*ASSIGNED TASK:*
Among the lines below, a stretch begins at the one with "Viewport: 1096px width, 617px height." and ends at the one with "Uncheck the Create". Repeat that stretch exactly, ends included.

*MATERIAL FOR THIS EXERCISE:*
■ ■ ■

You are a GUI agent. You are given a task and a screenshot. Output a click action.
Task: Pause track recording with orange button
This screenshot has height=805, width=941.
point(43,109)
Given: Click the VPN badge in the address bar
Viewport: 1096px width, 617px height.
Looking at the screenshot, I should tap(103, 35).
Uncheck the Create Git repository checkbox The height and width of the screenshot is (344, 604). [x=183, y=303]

■ ■ ■

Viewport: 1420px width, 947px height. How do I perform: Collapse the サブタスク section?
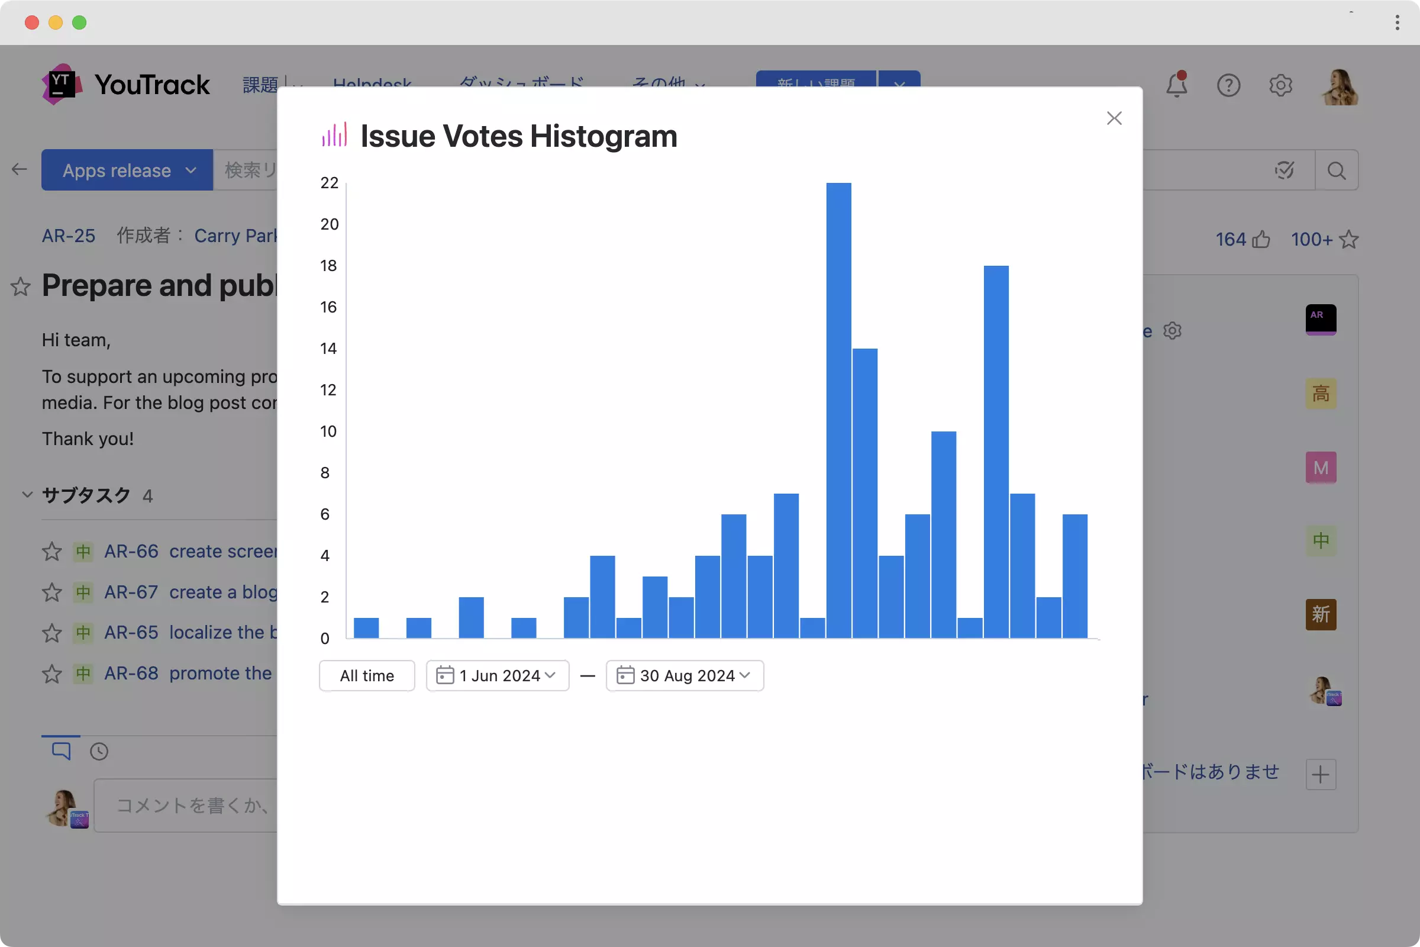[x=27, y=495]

■ ■ ■

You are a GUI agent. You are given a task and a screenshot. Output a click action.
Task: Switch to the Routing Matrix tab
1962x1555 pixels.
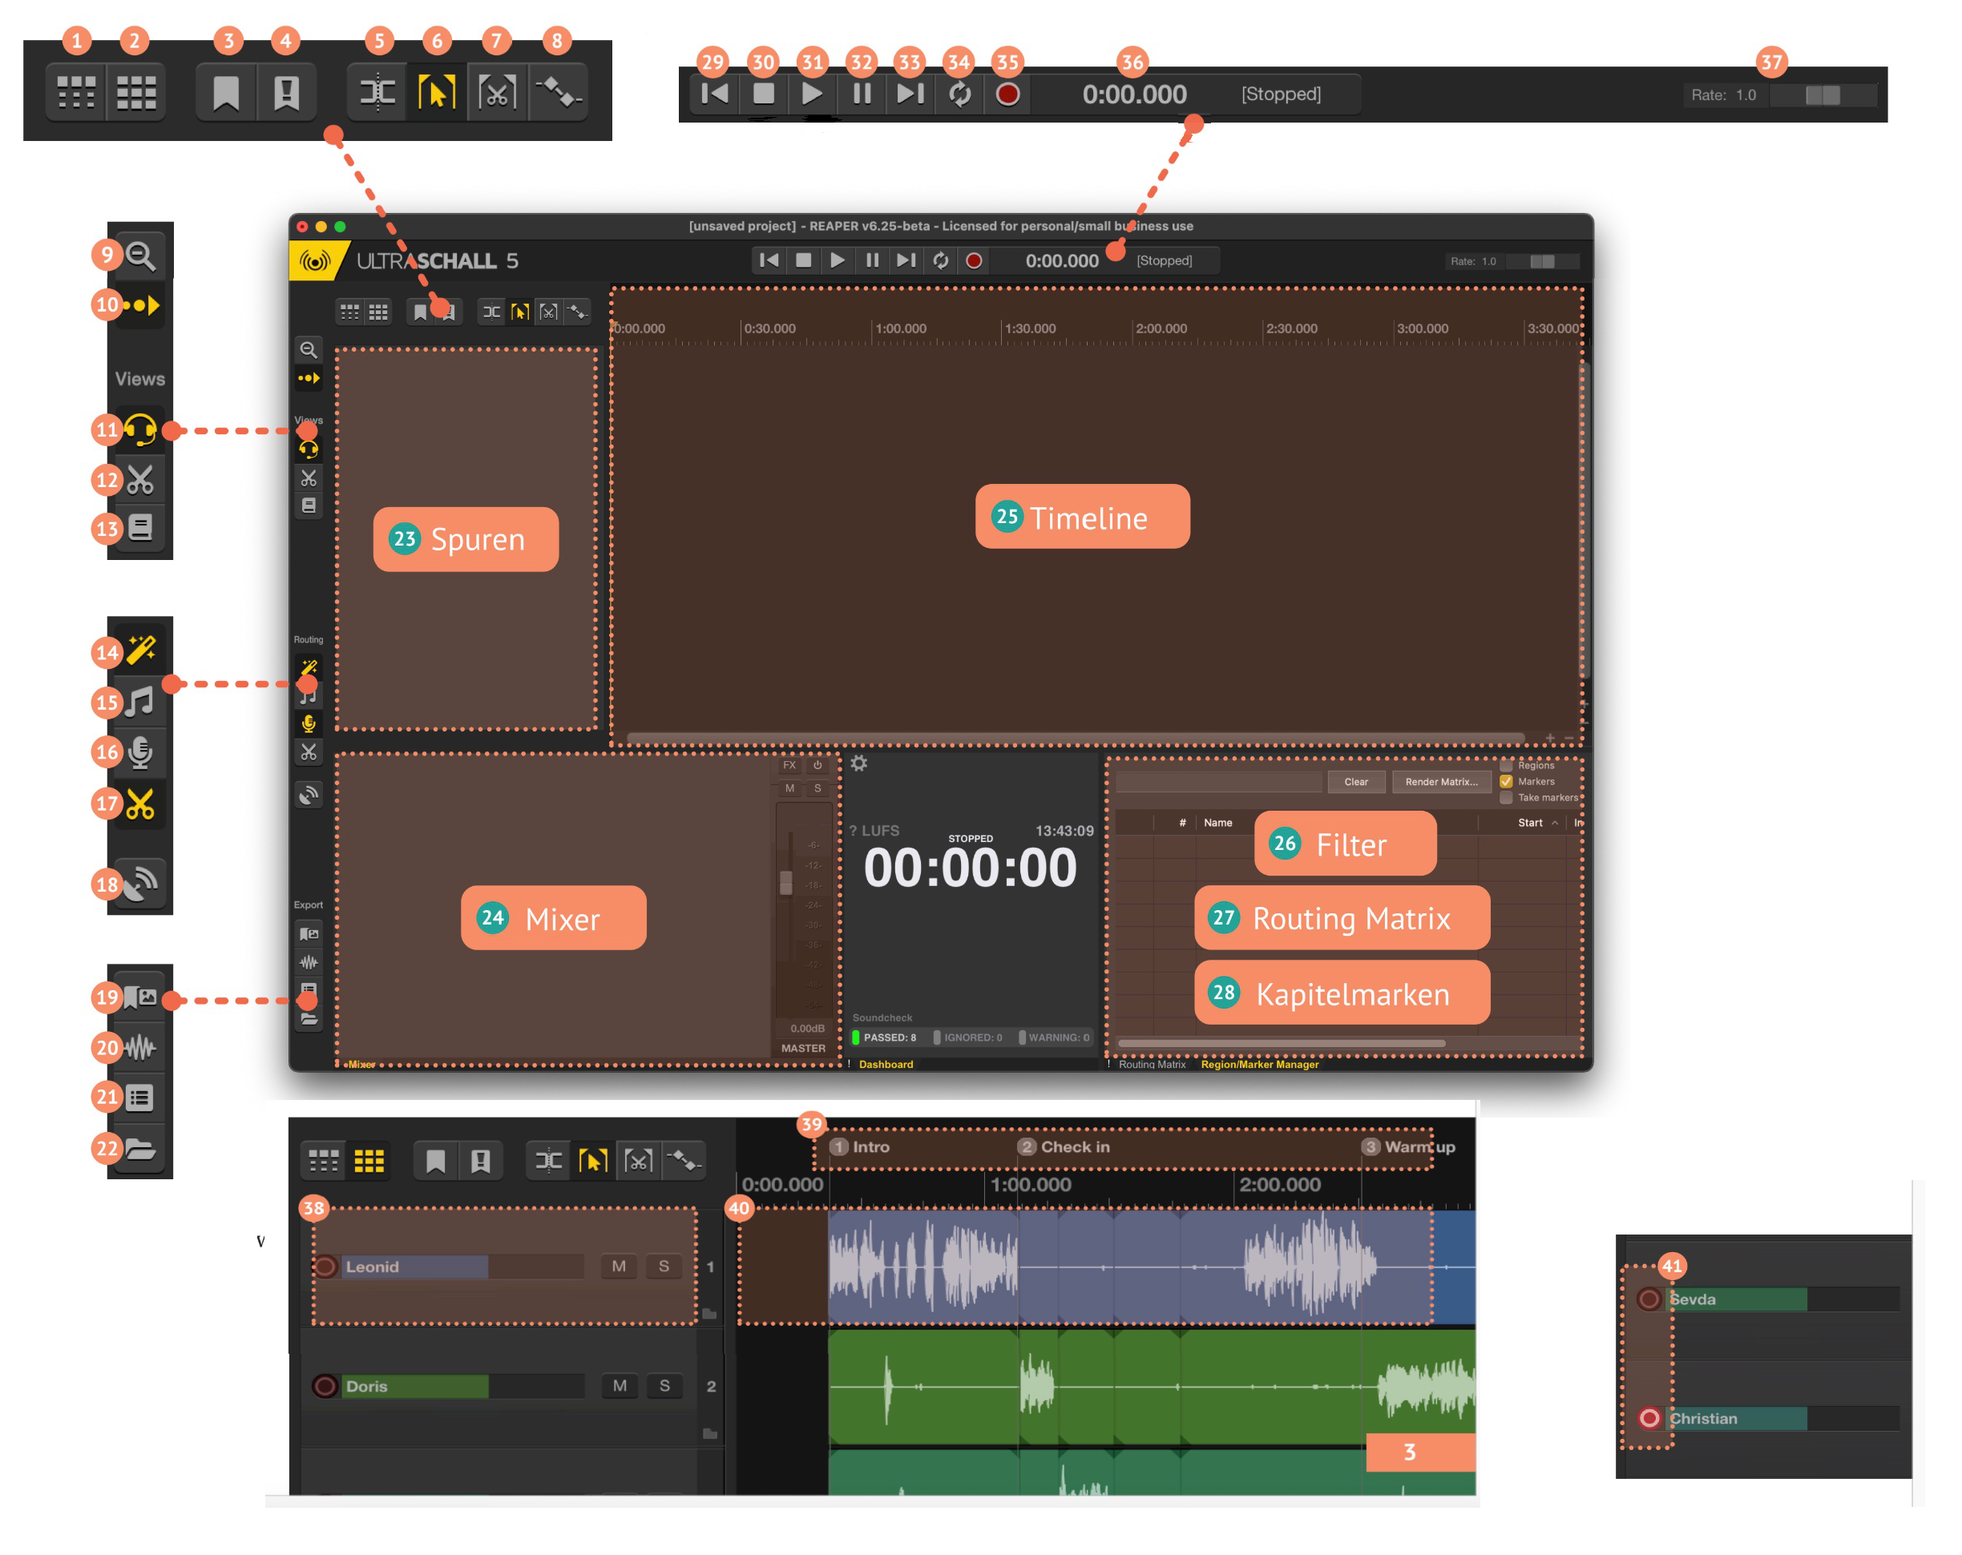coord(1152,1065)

■ ■ ■

*EXERCISE ANSWER:*
Viewport: 1096px width, 617px height.
Looking at the screenshot, I should tap(103, 35).
Uncheck the Create Git repository checkbox The height and width of the screenshot is (344, 604). [x=183, y=303]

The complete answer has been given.